* Provided data *
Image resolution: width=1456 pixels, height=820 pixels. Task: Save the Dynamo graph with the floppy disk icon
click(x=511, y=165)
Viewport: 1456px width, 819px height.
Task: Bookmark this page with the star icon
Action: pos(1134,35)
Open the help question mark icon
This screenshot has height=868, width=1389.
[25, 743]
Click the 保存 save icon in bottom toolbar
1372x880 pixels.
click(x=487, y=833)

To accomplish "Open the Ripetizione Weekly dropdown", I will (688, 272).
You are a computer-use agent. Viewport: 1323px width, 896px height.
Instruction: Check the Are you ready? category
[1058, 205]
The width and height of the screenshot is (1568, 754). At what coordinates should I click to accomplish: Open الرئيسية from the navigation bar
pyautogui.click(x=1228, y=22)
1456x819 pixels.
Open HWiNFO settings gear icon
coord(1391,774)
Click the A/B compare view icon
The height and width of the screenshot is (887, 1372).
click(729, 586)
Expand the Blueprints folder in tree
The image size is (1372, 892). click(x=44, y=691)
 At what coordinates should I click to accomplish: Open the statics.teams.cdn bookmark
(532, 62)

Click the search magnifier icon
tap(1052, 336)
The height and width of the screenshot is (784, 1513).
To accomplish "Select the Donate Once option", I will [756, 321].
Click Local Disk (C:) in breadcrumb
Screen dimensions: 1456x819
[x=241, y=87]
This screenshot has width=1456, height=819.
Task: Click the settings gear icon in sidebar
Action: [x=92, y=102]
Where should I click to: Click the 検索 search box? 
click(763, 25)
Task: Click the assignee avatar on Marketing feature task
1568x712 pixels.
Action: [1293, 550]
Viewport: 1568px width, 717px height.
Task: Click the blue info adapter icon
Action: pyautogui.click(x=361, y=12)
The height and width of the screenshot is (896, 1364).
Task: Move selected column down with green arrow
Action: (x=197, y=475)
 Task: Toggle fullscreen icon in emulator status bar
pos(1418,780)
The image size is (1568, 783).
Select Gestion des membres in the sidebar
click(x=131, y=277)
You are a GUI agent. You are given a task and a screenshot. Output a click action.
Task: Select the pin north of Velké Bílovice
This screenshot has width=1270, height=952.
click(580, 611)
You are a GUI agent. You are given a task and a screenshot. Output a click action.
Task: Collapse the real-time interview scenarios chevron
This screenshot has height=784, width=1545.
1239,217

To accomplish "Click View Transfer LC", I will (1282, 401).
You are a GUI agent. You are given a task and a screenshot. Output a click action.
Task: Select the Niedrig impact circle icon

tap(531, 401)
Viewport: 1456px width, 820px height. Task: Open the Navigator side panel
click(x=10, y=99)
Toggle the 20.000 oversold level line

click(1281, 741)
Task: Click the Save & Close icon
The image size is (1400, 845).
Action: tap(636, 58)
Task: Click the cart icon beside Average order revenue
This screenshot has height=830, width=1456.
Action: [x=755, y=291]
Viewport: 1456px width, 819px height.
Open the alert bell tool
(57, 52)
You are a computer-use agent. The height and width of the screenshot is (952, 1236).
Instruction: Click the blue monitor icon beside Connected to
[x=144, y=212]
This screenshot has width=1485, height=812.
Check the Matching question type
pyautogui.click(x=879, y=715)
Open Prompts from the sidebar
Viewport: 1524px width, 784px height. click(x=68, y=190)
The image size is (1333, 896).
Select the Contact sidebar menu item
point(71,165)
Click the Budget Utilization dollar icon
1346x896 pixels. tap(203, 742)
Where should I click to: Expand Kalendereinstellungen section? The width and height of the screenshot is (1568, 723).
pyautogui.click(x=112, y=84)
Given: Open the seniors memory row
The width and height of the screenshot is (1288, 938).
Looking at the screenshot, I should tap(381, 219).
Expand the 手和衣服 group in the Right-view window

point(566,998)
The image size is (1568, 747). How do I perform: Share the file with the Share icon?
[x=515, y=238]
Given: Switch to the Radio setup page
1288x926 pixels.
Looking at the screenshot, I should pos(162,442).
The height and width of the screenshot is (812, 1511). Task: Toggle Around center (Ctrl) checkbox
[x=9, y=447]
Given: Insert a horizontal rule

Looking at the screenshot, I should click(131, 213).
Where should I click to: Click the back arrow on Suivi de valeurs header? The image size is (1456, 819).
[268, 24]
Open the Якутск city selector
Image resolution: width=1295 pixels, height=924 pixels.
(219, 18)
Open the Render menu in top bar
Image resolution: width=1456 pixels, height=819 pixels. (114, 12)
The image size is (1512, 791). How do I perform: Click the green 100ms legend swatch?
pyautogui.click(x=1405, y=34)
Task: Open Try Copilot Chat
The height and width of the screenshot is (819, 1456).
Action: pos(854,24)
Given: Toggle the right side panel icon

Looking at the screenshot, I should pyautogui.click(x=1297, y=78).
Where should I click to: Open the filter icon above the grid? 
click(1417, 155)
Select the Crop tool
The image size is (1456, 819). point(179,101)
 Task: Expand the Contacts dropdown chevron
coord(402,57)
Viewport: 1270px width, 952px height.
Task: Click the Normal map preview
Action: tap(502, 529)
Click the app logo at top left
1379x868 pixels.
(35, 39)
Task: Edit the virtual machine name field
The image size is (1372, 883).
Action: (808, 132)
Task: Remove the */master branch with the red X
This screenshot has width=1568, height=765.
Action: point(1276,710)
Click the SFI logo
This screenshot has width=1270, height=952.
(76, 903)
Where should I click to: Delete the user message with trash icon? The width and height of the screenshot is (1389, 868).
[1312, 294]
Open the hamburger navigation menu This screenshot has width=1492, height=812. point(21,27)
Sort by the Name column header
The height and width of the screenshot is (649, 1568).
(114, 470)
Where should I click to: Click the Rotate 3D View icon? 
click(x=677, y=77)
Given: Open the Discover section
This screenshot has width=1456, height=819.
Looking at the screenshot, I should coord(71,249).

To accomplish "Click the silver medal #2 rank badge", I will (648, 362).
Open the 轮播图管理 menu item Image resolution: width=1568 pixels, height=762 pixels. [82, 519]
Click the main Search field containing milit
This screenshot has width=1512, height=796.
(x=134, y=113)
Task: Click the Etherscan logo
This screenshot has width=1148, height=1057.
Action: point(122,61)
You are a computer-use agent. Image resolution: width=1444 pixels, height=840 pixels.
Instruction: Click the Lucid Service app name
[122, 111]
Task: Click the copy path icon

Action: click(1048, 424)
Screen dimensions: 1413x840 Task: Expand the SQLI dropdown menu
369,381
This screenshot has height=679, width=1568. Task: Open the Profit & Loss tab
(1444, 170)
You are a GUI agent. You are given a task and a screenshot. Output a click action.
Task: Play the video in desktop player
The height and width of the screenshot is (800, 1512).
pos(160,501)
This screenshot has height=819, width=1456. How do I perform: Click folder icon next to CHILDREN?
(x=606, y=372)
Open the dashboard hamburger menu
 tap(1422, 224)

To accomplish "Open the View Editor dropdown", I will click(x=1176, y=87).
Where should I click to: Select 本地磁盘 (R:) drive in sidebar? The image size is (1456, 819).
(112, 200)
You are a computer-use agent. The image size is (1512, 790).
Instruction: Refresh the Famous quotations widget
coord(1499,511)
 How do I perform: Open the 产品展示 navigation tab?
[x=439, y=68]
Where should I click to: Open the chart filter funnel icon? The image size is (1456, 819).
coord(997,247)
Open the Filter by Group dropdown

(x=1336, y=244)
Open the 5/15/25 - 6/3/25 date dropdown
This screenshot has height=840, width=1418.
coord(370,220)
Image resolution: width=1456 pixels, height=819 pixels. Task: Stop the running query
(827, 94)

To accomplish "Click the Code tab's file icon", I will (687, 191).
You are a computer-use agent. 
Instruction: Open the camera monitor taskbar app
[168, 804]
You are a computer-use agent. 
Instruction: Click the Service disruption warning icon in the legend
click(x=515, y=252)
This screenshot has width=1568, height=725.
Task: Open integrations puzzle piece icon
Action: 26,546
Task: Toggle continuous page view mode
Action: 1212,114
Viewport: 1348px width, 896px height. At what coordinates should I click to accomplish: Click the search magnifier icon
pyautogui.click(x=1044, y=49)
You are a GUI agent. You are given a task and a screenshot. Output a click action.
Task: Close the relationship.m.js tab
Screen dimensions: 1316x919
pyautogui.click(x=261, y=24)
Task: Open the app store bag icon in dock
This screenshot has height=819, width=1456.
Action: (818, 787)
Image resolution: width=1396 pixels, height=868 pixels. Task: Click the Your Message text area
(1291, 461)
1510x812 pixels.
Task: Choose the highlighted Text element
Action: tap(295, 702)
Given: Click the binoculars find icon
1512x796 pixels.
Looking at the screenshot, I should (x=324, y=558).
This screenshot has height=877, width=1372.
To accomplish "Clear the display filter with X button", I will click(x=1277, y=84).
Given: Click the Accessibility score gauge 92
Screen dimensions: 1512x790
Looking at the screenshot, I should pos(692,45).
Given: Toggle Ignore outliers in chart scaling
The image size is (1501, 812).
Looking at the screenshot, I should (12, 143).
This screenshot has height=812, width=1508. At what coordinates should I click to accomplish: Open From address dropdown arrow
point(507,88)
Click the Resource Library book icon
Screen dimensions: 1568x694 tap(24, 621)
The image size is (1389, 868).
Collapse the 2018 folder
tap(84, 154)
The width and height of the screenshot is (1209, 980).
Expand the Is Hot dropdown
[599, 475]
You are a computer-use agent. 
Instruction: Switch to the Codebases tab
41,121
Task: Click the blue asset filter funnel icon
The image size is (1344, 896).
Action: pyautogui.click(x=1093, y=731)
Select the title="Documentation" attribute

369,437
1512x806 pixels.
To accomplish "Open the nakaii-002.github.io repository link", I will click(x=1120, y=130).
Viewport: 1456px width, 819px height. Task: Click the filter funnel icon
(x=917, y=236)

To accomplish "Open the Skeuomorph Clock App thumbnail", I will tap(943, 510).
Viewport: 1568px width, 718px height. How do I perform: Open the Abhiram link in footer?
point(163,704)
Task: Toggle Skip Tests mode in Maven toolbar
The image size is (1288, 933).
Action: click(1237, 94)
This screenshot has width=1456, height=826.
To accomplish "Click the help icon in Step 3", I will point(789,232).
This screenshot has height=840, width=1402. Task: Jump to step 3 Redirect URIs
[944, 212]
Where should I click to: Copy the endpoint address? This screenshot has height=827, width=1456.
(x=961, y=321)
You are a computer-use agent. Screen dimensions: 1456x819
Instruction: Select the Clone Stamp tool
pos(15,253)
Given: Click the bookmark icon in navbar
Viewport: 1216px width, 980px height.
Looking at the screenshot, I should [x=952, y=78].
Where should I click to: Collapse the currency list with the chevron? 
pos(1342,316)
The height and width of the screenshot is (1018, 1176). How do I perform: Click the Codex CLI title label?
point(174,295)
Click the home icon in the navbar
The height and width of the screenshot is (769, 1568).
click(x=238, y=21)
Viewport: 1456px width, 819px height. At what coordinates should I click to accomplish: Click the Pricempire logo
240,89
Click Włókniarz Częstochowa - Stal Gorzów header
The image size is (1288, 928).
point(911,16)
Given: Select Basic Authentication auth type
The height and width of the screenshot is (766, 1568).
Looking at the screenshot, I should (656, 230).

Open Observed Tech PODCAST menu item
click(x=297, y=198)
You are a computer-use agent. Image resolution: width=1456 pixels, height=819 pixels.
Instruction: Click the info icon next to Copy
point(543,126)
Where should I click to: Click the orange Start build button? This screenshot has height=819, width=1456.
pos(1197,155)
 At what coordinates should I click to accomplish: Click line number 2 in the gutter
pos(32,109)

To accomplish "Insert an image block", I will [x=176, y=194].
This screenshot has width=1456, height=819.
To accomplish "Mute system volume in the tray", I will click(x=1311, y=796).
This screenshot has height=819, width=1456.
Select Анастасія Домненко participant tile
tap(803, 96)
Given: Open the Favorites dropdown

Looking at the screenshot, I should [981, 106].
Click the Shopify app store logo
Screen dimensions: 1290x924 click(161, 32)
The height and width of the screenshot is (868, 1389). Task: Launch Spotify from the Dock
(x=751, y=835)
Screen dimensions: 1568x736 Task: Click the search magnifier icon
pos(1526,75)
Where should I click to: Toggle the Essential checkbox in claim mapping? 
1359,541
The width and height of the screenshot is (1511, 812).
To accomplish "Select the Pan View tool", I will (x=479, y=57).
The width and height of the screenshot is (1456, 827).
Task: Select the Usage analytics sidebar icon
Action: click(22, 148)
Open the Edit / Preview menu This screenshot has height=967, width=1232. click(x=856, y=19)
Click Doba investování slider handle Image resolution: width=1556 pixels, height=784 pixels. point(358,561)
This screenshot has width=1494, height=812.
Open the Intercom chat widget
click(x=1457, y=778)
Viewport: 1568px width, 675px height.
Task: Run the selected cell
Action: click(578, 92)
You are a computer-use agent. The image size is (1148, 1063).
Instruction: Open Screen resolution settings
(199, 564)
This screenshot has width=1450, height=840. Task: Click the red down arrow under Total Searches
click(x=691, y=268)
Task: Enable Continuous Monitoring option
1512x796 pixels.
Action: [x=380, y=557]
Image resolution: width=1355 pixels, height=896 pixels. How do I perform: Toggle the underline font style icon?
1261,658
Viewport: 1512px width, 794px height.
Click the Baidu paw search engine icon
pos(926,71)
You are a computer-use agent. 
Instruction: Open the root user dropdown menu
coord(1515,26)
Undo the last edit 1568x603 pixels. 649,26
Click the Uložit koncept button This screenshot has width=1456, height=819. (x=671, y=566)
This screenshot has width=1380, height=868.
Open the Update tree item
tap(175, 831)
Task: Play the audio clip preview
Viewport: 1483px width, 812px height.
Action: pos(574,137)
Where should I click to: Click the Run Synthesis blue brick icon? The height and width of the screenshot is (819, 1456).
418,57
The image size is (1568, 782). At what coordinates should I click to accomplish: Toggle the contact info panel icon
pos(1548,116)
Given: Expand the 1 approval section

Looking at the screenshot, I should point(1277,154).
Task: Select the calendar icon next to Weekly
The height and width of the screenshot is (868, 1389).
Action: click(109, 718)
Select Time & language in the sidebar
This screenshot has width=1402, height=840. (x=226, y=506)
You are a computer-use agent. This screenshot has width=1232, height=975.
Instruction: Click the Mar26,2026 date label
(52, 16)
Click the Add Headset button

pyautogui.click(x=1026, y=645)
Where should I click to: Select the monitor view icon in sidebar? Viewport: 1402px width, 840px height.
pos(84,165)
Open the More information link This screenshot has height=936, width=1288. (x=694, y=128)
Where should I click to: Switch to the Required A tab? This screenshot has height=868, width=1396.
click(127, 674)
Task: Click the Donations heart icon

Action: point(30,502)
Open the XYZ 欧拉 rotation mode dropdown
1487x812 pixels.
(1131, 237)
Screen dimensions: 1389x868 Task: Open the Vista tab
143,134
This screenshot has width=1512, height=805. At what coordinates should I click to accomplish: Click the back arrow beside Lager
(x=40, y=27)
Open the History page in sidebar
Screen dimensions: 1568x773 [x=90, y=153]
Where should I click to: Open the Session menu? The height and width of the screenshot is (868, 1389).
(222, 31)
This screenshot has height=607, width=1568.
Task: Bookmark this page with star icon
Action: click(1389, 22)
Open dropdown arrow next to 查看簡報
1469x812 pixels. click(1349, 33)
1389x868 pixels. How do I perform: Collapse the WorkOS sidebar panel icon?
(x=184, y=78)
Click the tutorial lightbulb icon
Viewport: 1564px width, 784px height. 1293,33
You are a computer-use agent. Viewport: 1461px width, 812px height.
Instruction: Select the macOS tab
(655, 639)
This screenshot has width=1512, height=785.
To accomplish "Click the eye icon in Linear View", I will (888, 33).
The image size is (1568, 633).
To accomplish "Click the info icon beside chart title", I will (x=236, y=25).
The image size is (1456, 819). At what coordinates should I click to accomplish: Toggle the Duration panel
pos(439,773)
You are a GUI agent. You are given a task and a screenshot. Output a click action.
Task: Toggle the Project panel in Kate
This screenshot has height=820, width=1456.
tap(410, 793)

* Work instruction *
From the material above, please return each line containing "navbar".

* Task answer *
Given: Click the bookmark icon in navbar
Click the home icon in the navbar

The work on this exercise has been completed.